The TextMate color options alone are enough to leave BBEdit permanently. Anything but the slightest color changes in BBEdit become unreadable because of the limitations of the implementation.

(Yes, we want text background colors as well, Barebones)

And their code folding drives me nuts. (Why do I want folding if there is no disclosure triangle to toggle it? Why would I want to fold once and have to go to the menu to refold? Am I missing something?) But yes, I’d like arbitrary folding too, if the disclosure triangle was different to indicate it isn’t a matching pair of tags.

Anyway, they should give up or innovate or make you an offer you can’t refuse.

Barebones has total coding cred but not of late.

“Barebones” should not mean “stale” and “sooooo 1990’s” but it does now.

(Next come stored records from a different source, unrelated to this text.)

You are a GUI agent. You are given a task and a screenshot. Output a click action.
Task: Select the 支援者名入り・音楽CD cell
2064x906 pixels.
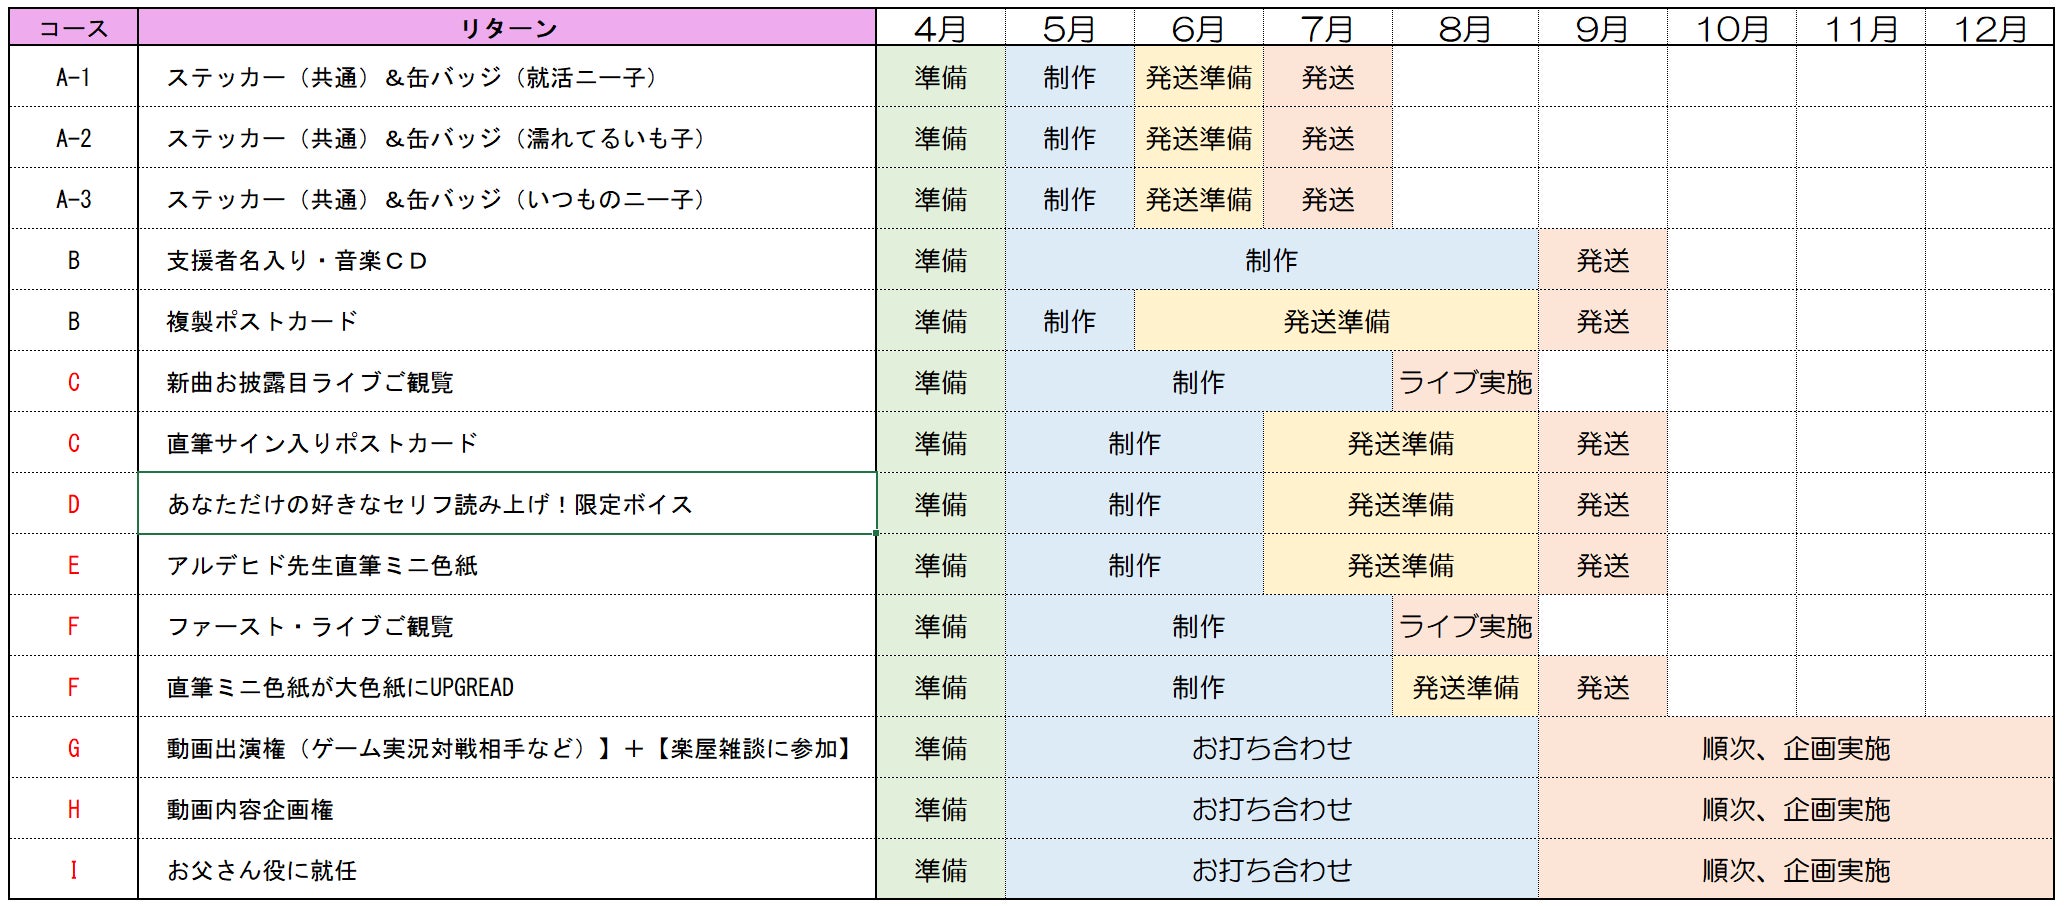(507, 260)
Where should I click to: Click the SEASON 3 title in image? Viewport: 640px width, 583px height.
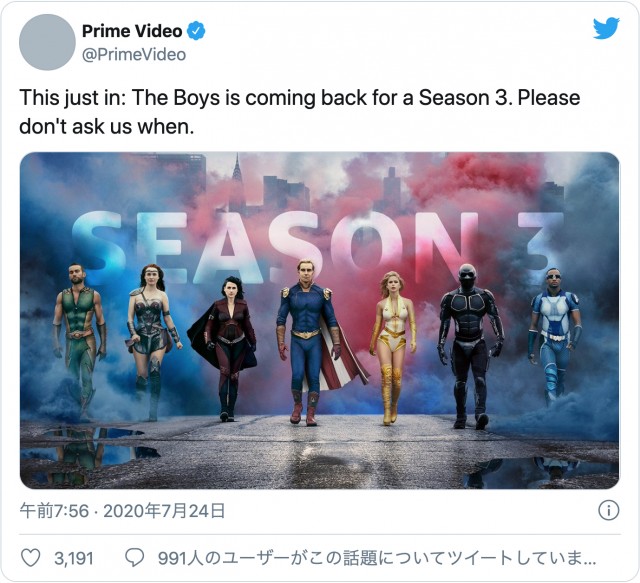318,247
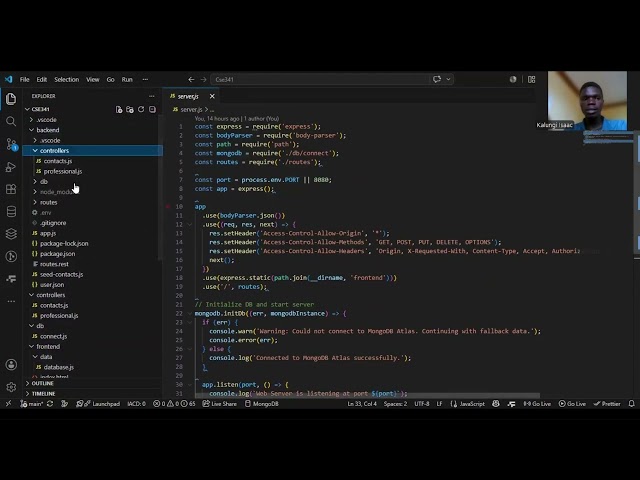Open the Accounts icon in activity bar
This screenshot has width=640, height=480.
pyautogui.click(x=11, y=364)
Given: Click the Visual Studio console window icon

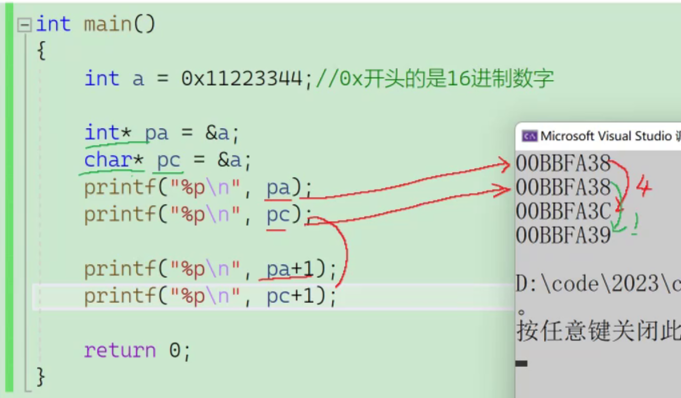Looking at the screenshot, I should 529,136.
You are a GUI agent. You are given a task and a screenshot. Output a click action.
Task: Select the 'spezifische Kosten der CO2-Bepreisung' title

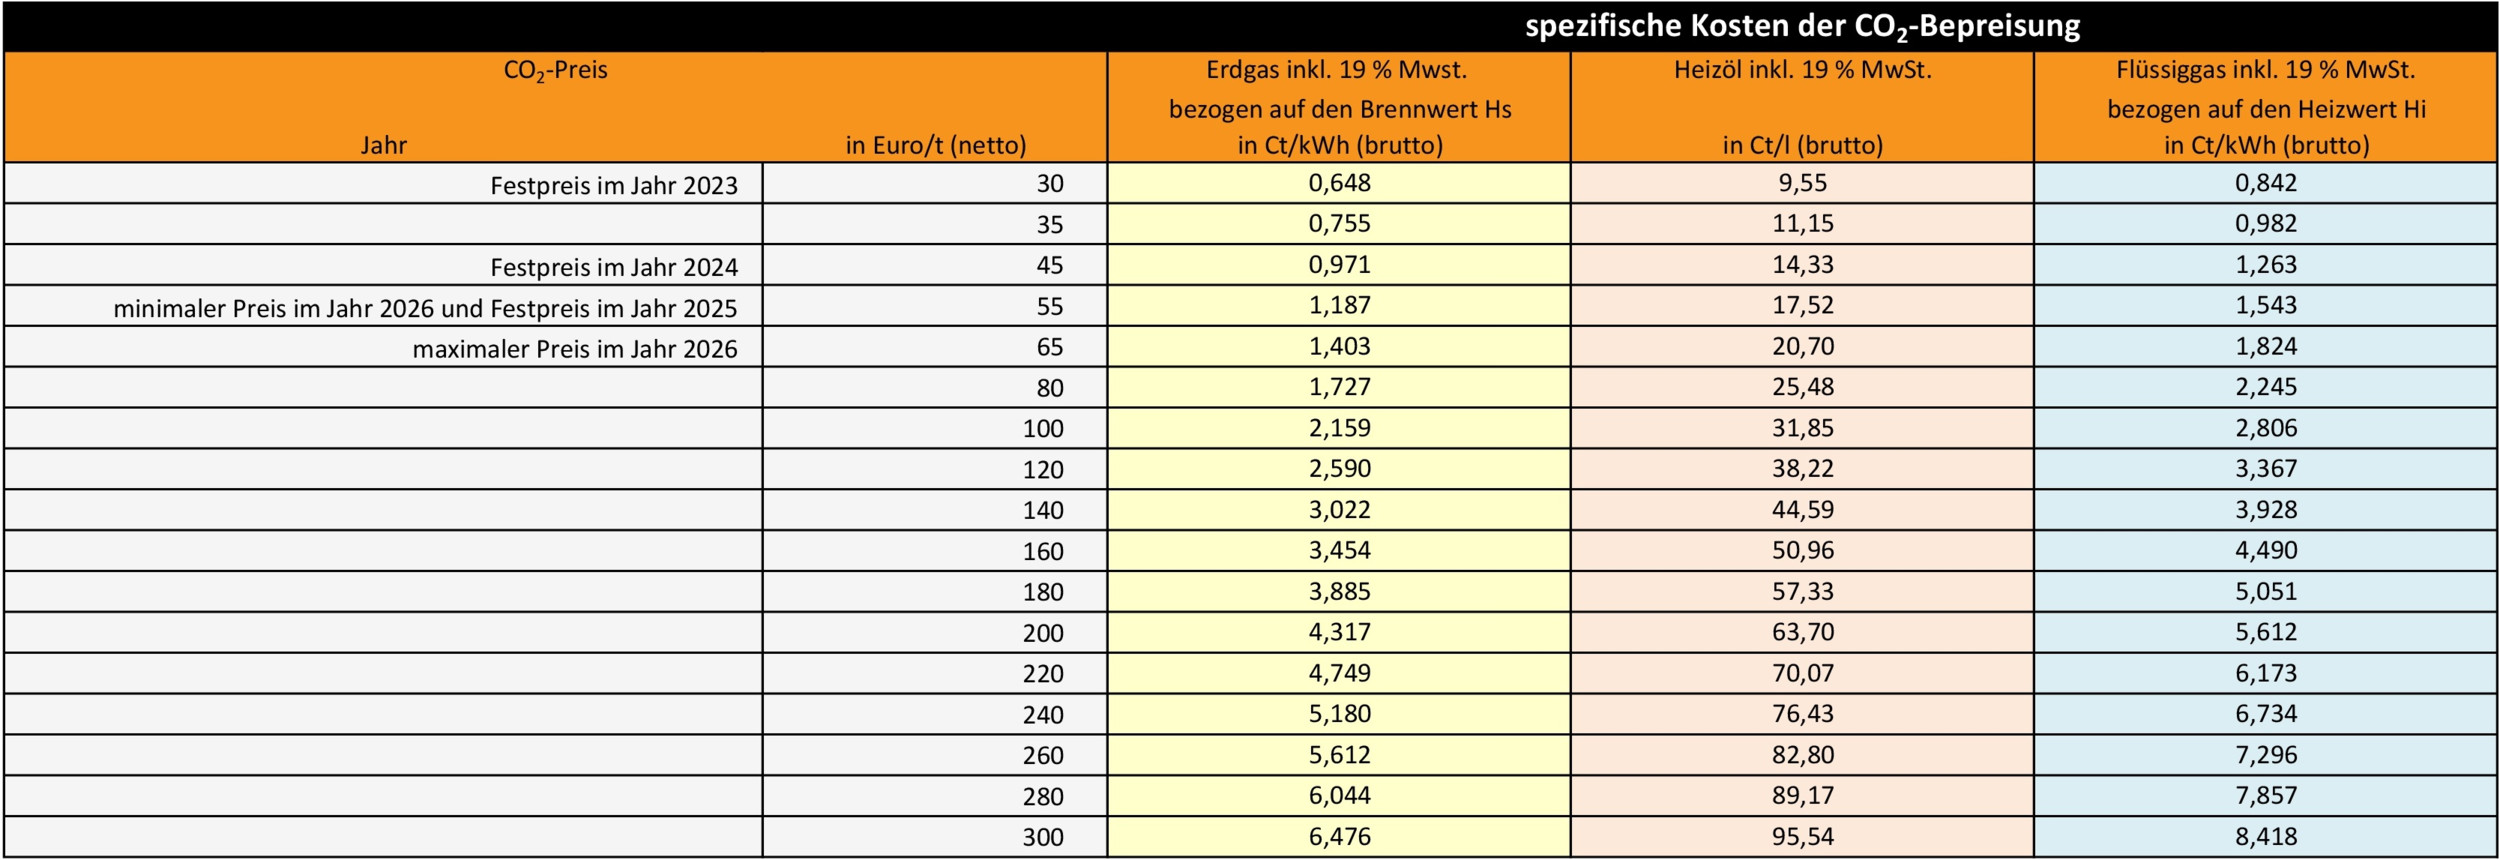(1802, 27)
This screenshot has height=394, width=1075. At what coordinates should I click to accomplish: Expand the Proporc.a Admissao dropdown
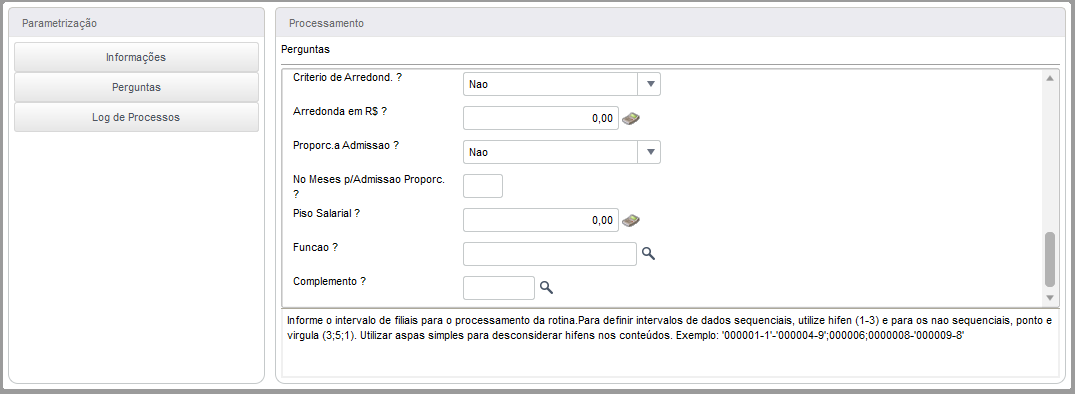click(x=649, y=152)

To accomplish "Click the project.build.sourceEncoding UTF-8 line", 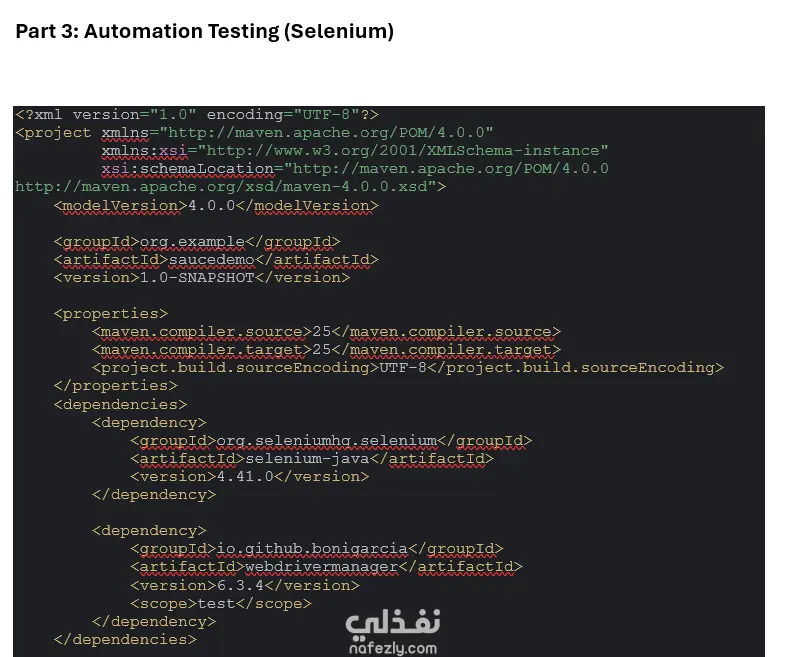I will click(408, 368).
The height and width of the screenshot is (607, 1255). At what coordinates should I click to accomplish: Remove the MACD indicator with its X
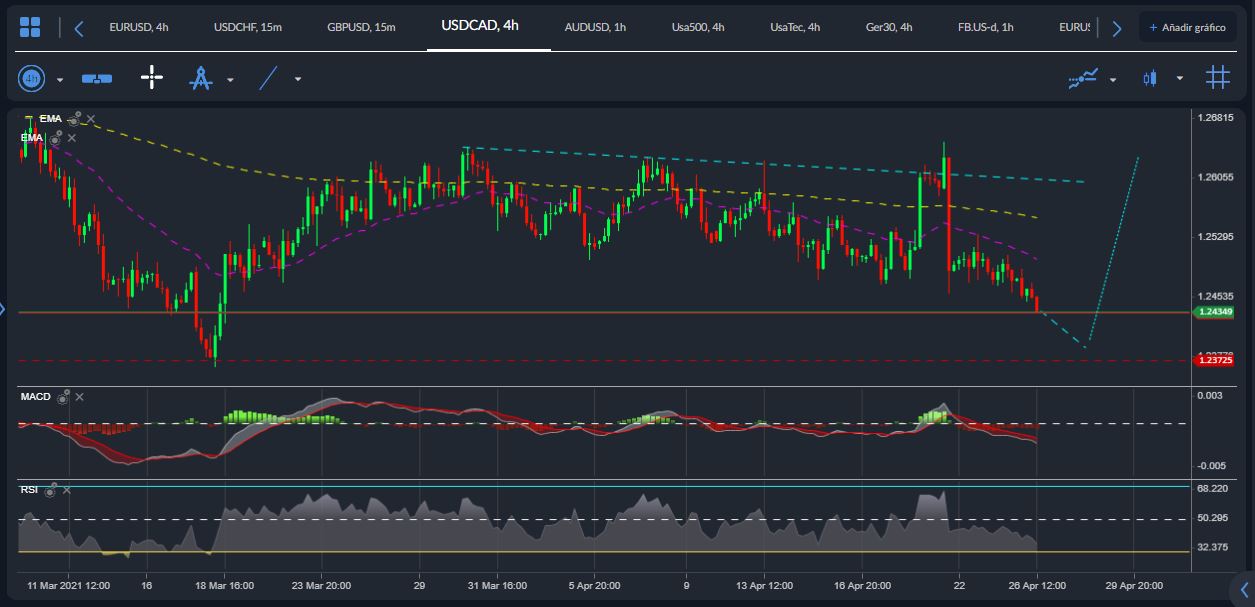coord(79,396)
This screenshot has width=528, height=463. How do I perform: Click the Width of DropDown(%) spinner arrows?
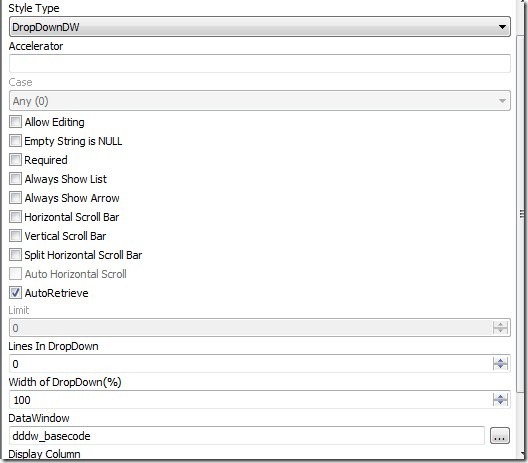point(500,399)
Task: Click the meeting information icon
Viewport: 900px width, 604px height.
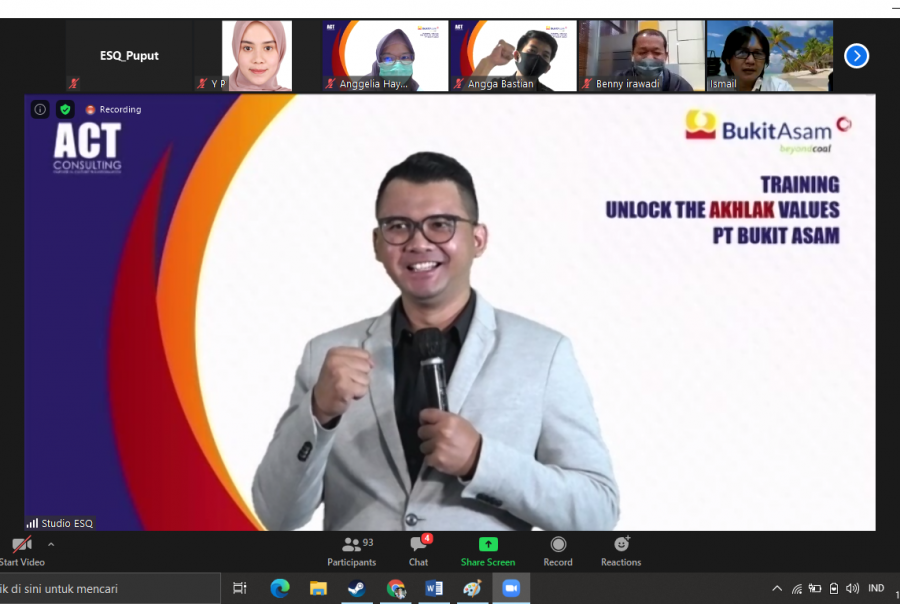Action: coord(40,109)
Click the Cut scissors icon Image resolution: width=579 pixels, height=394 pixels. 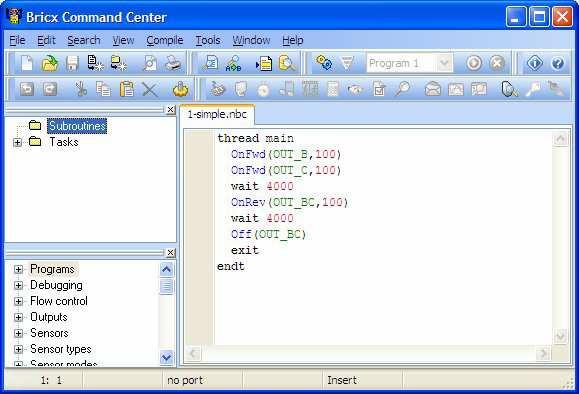pos(81,89)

Begone Clinton-era text editors!

BBEdit: It still doesn’t suck, but we’re working on it.™

I have started writing a Vi Plugin for TextMate. So far I have the basic movement commands, hjkl, x and X, i and a, and visual mode. I’ll have more later in the week. I have been dieing for this so I suppose that other people out there have too. I also just setup my domain so it may not have propagated yet.

10 February 2007

by Jonatan Andersson

Hi I just bought mine license today, Saturday 10 Feb 2007. My license number is nearing 41 000. So if the serial number still strictly a customer number and every copy is sold for 39 Euros it would mean that Textmate has sold for 1,599,000 Euros in total. If Textmate has 41 0000 paying customer the people at Macromates have made quite a winning application.

Anyway I just wanted to say that I really enjoy this editor enough to take it beyond the trial period and actually use it for full time developing.

But my query still lingers, has Textmate sold almost 41 0000 copies?